* **Exercise description**: Exact reproduction required: the lines below from the line with "Recent Posts (128, 654)" to the line with "Liên hệ BQT (90, 1842)", both ends included, and no others.
%%
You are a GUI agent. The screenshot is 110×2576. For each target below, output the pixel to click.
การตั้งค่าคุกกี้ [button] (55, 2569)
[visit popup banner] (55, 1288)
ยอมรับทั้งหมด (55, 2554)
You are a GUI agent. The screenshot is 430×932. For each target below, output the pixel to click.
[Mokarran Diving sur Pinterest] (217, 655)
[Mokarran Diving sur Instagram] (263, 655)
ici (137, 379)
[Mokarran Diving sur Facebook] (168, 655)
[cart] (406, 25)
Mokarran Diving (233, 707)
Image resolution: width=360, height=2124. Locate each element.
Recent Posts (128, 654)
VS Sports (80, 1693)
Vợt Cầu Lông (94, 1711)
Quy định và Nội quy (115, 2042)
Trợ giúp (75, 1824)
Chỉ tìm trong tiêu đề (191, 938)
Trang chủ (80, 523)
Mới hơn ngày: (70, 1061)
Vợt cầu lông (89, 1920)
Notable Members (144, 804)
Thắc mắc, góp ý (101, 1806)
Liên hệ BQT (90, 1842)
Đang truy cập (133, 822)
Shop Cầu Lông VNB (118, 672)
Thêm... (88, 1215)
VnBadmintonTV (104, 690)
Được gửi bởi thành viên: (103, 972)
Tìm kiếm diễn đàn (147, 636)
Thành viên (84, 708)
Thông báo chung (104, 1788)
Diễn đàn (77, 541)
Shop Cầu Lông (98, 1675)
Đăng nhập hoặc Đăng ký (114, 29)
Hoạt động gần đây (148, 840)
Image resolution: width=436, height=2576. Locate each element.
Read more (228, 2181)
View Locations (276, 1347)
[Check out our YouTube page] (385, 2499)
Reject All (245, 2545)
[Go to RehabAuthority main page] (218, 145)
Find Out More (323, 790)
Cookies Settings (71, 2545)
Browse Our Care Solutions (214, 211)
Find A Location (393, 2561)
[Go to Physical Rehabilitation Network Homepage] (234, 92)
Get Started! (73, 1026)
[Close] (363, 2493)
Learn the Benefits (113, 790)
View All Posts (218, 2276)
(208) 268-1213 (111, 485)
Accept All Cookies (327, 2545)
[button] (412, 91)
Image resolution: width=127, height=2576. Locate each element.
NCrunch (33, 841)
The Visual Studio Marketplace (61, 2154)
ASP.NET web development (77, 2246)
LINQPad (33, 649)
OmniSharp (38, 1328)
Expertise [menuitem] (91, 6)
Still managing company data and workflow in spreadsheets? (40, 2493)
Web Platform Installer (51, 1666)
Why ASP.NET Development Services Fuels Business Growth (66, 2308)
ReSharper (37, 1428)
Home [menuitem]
%%
* **Response box**:
Recent Posts (128, 654)
VS Sports (80, 1693)
Vợt Cầu Lông (94, 1711)
Quy định và Nội quy (115, 2042)
Trợ giúp (75, 1824)
Chỉ tìm trong tiêu đề (191, 938)
Trang chủ (80, 523)
Mới hơn ngày: (70, 1061)
Vợt cầu lông (89, 1920)
Notable Members (144, 804)
Thắc mắc, góp ý (101, 1806)
Liên hệ BQT (90, 1842)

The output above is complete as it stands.